Patients Report Poorer Dialysis Service in Certain Settings
For-profit, free-standing facilities, large-chain facilities tied to lower patient scores
MONDAY, Sept. 24, 2018 (HealthDay News) -- Patient-reported experiences at dialysis facilities vary by patient, facility, and geographic characteristics, according to a study published online Sept. 10 in JAMA Internal Medicine.
Brian M. Brady, M.D., from Stanford University in California, and colleagues linked results from the In-Center Hemodialysis Consumer Assessment of Healthcare Providers and Systems (ICH-CAHPS) patient survey to dialysis facility scores for patients in a national end-stage renal disease registry receiving in-center hemodialysis in the United States on Dec. 31, 2014.
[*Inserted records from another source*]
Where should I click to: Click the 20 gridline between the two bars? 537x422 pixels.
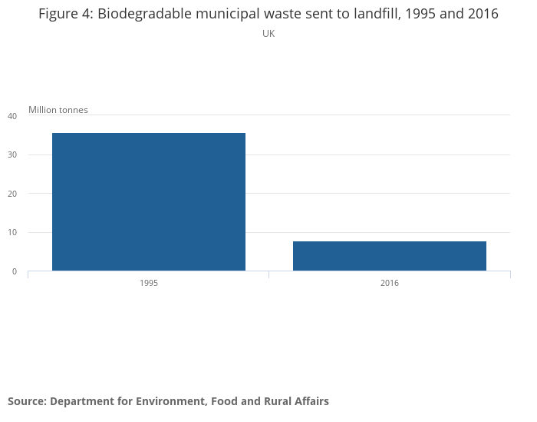[269, 193]
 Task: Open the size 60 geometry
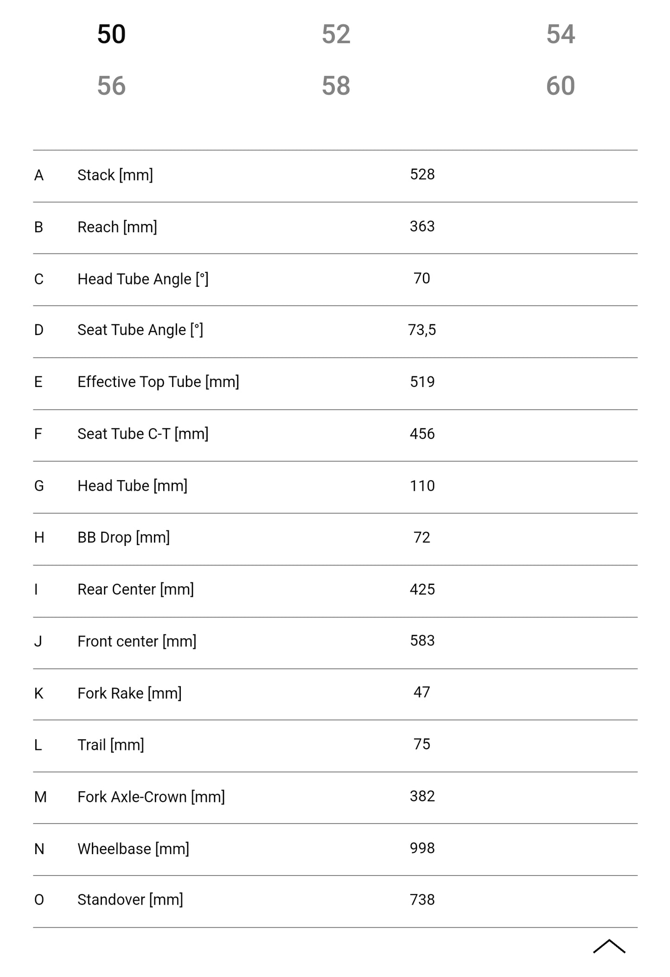pos(560,86)
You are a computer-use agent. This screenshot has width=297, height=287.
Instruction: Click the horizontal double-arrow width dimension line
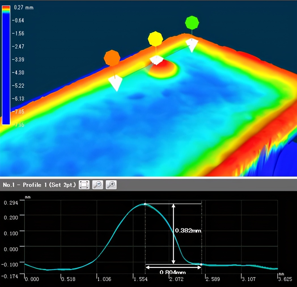[173, 267]
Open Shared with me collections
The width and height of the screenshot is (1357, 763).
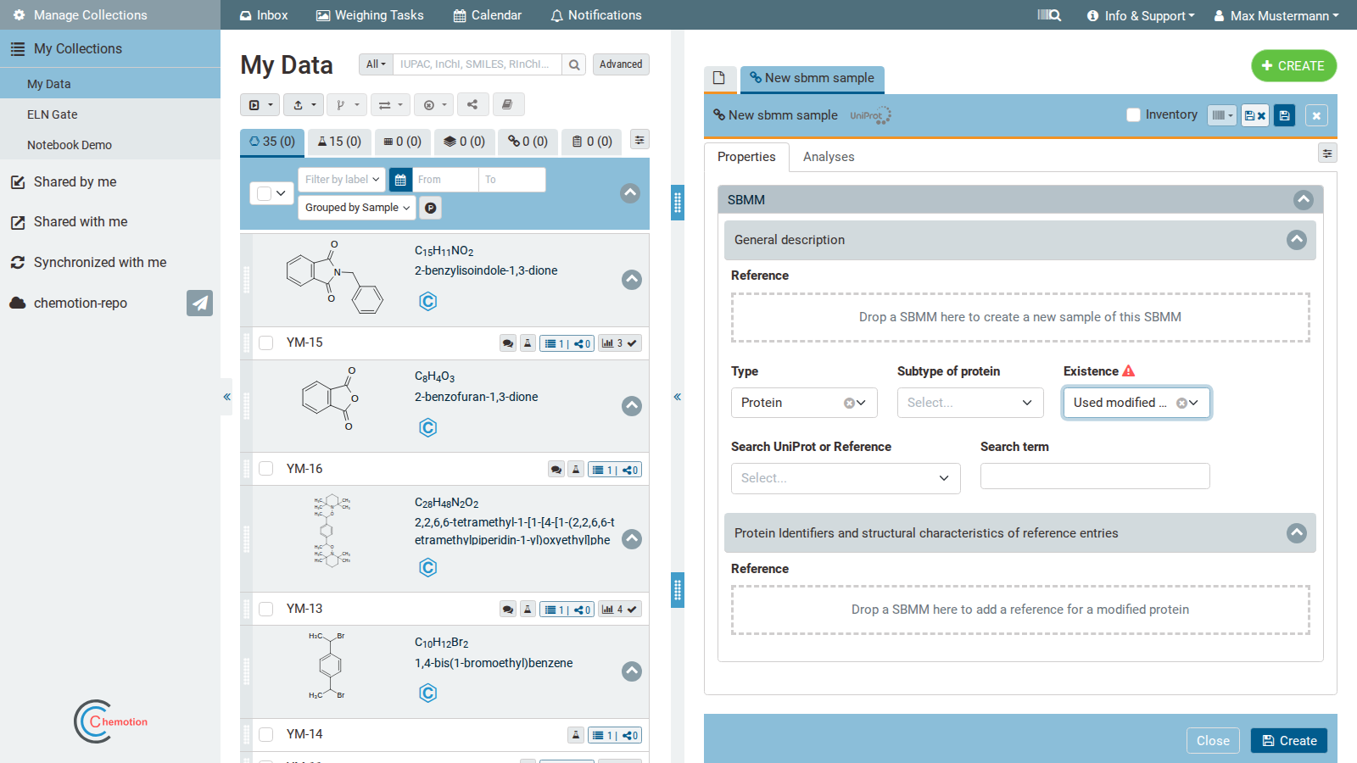pos(81,222)
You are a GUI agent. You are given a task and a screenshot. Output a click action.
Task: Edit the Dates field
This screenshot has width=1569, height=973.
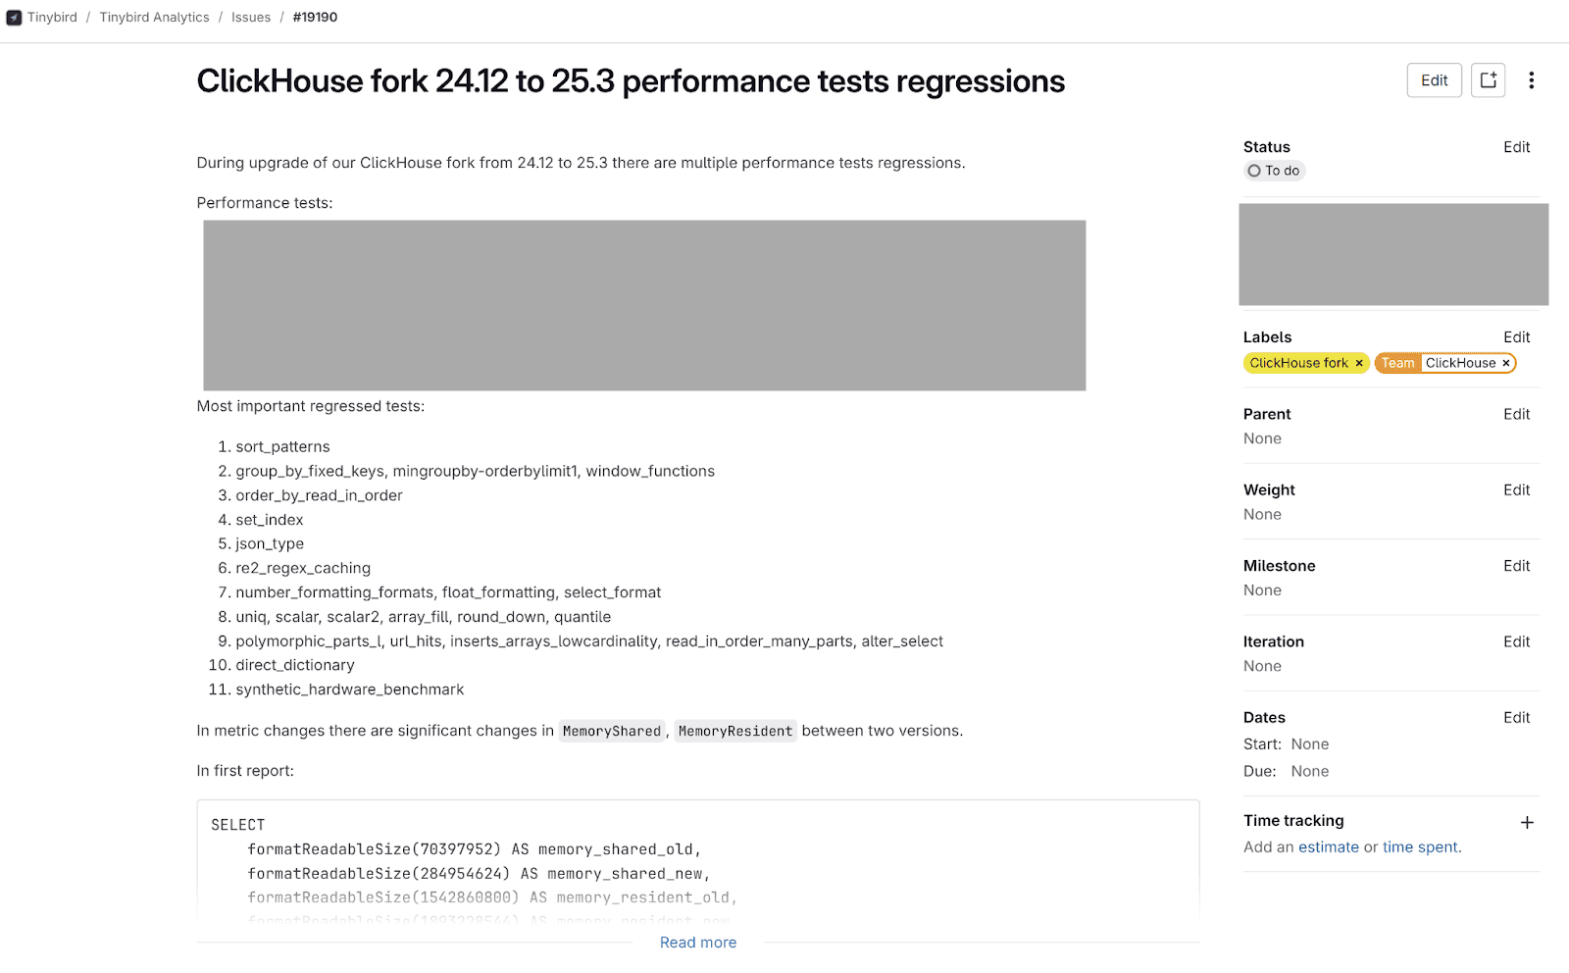(1516, 717)
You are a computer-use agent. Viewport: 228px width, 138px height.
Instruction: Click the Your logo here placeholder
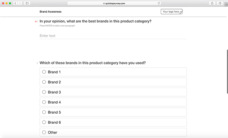(x=172, y=12)
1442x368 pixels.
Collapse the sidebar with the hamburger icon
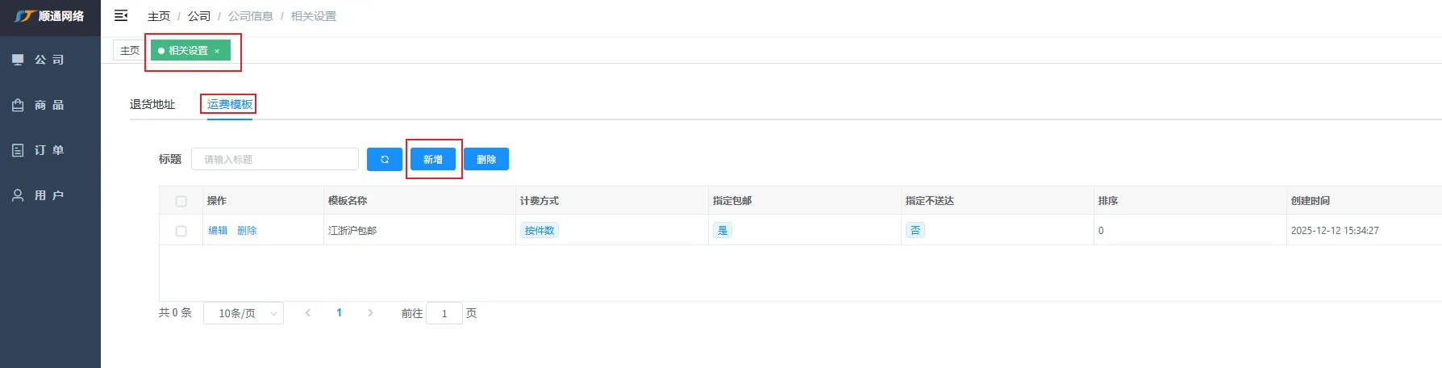coord(121,15)
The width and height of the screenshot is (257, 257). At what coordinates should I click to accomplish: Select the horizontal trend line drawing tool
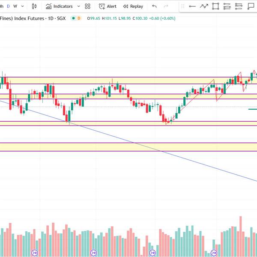[x=192, y=6]
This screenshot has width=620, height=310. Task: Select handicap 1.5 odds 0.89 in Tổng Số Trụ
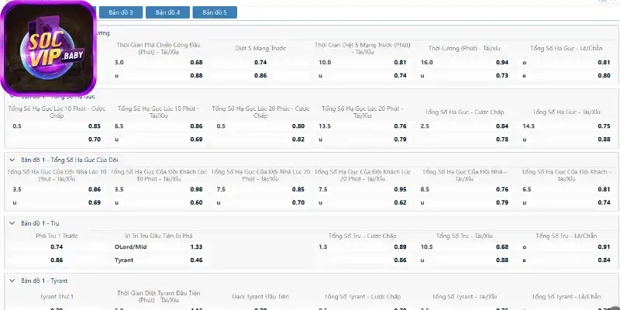coord(363,246)
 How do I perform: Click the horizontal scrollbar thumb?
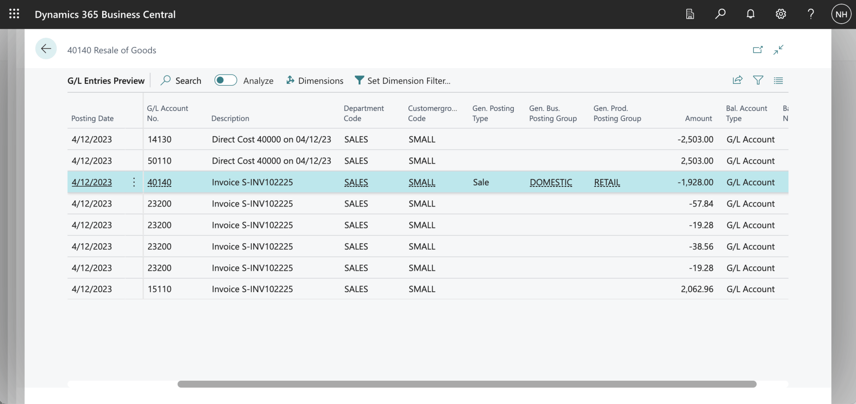click(466, 384)
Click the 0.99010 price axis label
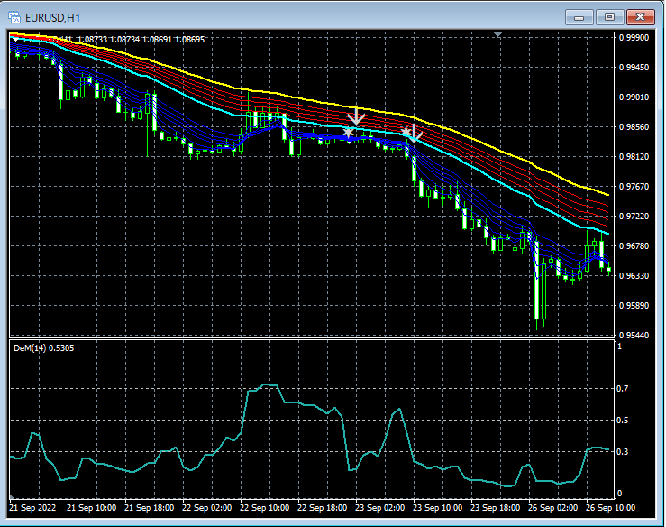The image size is (666, 527). 634,97
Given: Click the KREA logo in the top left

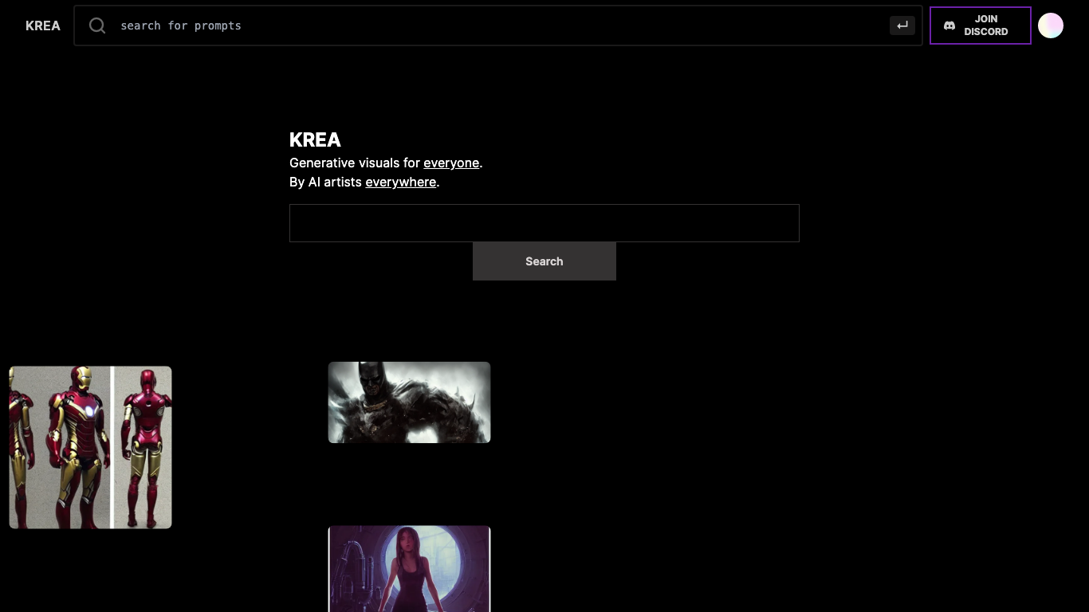Looking at the screenshot, I should [42, 26].
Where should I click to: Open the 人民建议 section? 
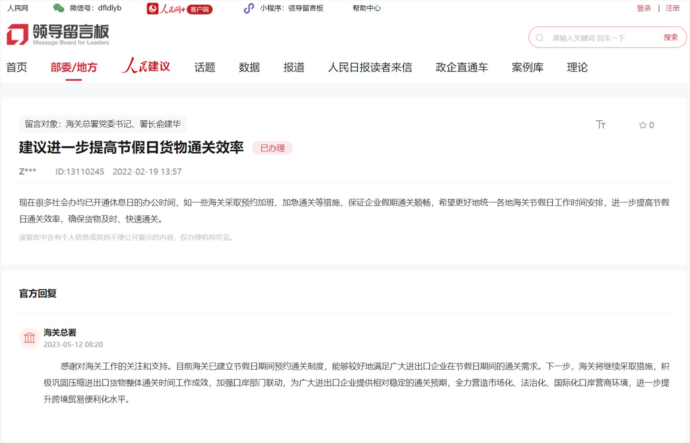click(146, 66)
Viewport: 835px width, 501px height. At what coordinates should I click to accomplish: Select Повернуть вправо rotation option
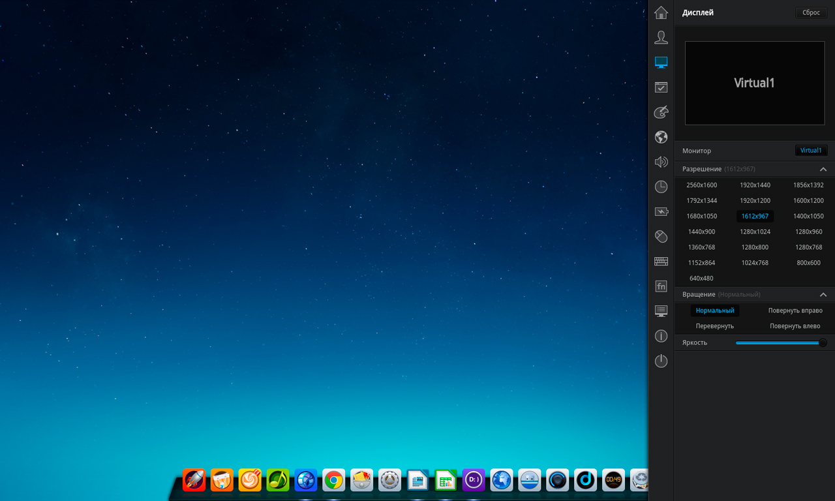(795, 311)
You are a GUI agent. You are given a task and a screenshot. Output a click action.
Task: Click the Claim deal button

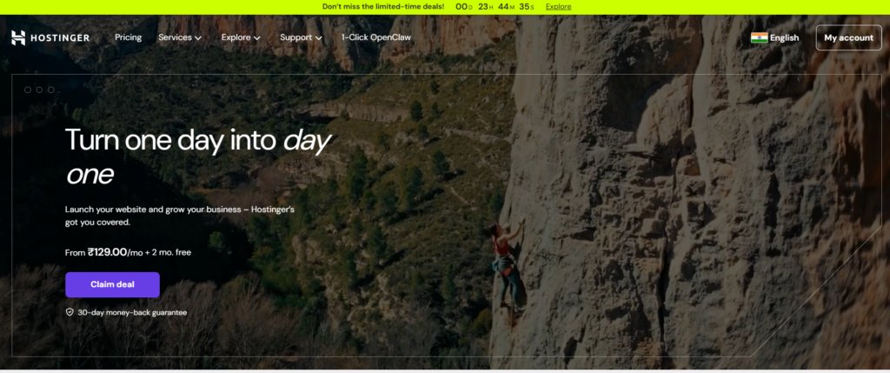point(112,284)
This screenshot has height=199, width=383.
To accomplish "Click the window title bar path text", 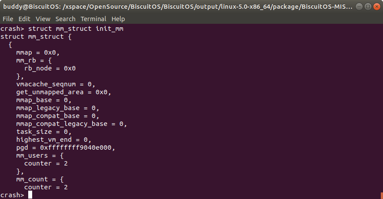I will [176, 7].
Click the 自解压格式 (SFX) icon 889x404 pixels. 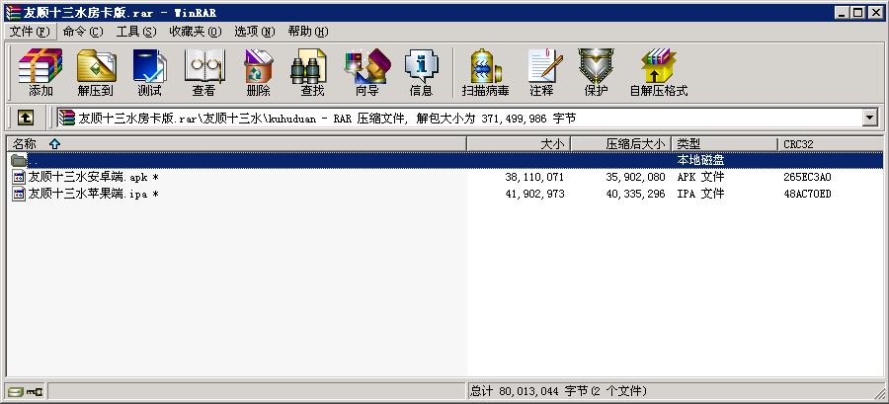658,73
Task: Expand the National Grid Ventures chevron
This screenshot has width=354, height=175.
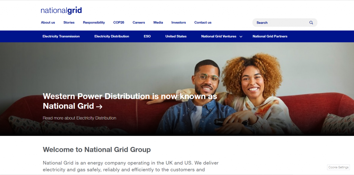Action: click(241, 36)
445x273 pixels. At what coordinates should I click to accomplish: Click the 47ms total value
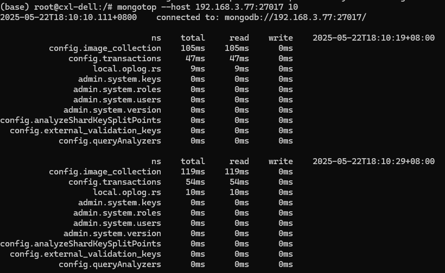tap(195, 59)
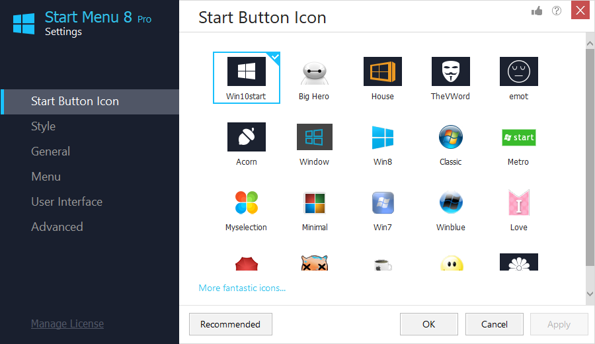
Task: Select the Win10start icon thumbnail
Action: click(x=246, y=72)
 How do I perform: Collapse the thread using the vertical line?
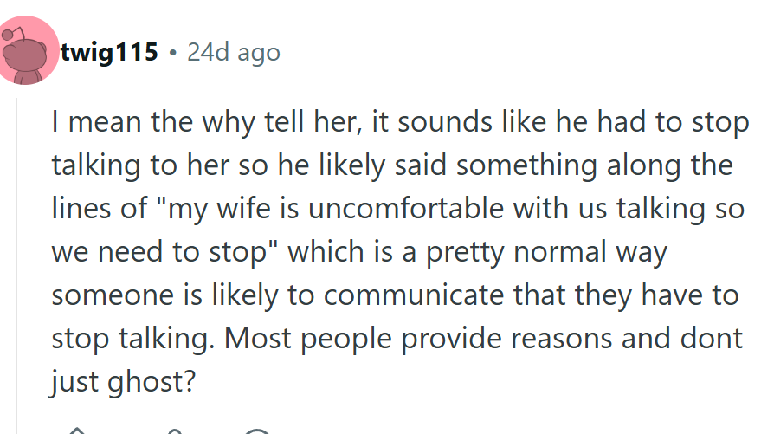pos(18,260)
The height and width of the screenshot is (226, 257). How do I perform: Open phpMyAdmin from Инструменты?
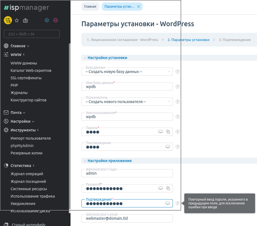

Based on 2,939 facilities, the researchers found that adjusted mean ICH CAHPS scores were 2.6 percentage points lower in for-profit facilities (95 percent confidence interval [CI], 1.5 to 3.7), 1.6 percentage points lower in facilities owned by large dialysis organizations (95 percent CI, 0.9 to 2.2), and 2.3 percentage points lower in free-standing facilities (95 percent CI, 0.5 to 4.2), compared with their counterparts. Higher scores were associated with more nurses per patient (0.2 percentage points; 95 percent CI, 0.03 to 0.3) and a privately insured patient population (1.2 percentage points; 95 percent CI, 0.2 to 2.2). Lower facility scores were associated with facilities with higher proportions of black patients (0.95 percentage points; 95 percent CI, 0.78 to 1.12) and more Native-American patients (1.00 percentage point; 95 percent CI, 0.39 to 1.60). Larger proportions of the overall between-facility variation in ICH-CAHPS scores were explained by geographic location and dialysis facility characteristics than patient characteristics.
"The perceived quality of dialysis care delivered in certain settings appears to be of concern, and opportunities appear to exist for improved implementation of patient experience surveys in dialysis pay-for-performance programs," the authors write.